Calculate Family Relationship from Genealogical Da

2019-03-08 04:09发布

问题:

I would like to be able to calculate the family relationship between two individuals in a family tree, given the following data schema (simplified from my actual data schema, only showing columns that directly apply to this problem):

individual
----------
id
gender

child
----------
child_id
father_id
mother_id

With this structure, how can one calculate the relationship between two individual id's (i.e. cousin, great grand uncle, etc.).

Also, as there are actually two relationships (i.e. A-B may be nephew whereas B-A is uncle), how can one generate the complement to the other (given uncle, and assuming we know gender, how might we generate nephew?). This is more of a trivial question, the former is what I'm really interested in.

Thanks all!

回答1:

You'll first need to calculate the Lowest Common Ancestor of both A and B. Call this Lowest Common Ancestor C.

Then calculate the distance in steps from C to A (CA) and C to B (CB). These values should be indexed into another table that determines the relationship based on these two values. For example:

CA      CB      Relation
1       2       uncle
2       1       nephew
2       2       cousin
0       1       father
0       2       grandfather

You might keep the basic relations in this table, and add "great-" for additional distances on certain relations like grandfather, ex.: (0, 3) = great-grandfather.

Hopefully this will point you in the right direction. Best of luck!

UPDATE: (I can't comment below your code, since I don't have the reputation yet.)

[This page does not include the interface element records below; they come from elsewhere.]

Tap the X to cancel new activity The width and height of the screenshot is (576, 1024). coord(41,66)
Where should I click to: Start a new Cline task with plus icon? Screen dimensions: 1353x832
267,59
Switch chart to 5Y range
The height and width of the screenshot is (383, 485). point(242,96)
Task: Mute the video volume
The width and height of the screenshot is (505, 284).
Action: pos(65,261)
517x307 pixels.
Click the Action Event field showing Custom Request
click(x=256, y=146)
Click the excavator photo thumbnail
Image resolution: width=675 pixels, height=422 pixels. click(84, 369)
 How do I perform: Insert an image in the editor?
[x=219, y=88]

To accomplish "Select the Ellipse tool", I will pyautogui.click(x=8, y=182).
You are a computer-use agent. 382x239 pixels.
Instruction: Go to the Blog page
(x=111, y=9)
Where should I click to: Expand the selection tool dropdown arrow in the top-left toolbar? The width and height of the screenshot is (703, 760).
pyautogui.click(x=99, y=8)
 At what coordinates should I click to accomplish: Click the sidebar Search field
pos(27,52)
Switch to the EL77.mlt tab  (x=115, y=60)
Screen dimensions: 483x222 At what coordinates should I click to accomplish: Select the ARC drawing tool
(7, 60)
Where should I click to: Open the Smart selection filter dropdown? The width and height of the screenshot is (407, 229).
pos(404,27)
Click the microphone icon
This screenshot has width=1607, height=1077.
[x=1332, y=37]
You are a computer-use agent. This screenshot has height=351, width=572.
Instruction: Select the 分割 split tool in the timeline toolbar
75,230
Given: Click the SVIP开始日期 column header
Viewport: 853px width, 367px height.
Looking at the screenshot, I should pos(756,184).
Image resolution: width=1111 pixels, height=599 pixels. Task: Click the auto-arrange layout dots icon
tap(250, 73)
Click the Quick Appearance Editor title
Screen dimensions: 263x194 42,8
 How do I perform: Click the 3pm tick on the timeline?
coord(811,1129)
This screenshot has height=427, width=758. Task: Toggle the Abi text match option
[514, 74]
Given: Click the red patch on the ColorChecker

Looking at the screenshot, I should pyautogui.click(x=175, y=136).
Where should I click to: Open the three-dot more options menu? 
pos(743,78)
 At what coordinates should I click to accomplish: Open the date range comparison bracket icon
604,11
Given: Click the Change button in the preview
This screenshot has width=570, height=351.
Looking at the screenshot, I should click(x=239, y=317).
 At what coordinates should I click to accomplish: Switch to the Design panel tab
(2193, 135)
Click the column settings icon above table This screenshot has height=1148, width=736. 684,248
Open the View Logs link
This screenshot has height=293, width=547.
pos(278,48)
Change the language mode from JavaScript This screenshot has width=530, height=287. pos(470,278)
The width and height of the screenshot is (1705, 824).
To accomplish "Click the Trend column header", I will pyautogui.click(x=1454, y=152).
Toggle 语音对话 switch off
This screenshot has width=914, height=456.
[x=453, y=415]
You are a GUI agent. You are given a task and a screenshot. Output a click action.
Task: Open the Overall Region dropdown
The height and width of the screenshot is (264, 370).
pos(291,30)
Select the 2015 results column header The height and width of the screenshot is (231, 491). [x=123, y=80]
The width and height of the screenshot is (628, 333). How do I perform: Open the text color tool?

Your function aggrandize_relationships is a little off, I think. You can simplify it by prefixing "grand" if the offset is 1 or greater, then prefix "great-" (offset - 1) times. Your version might include the prefix "great grand great grand" for very distant relatives.(Not sure if I have the correct parameter in this explanation, but hopefully you get the gist of it. Also, no idea if your family tree is going that far back, but the point remains valid.)

UPDATE TOO: Sorry, the above is incorrect. I misread the default case, and thought it recursively called the function again. In my defense, I wasn't familiar with the "2nd great grandfather" notation, and always used "great great grandfather" myself. Code onward!!



回答2:

Below is my PHP implementation of my algorithm to calculate relationship. This is based upon the data schema I outlined in the original question. This only finds the "closest" i.e. shortest-path relationship between the two individuals, it does not resolve compound relationships such as half-siblings or double cousins.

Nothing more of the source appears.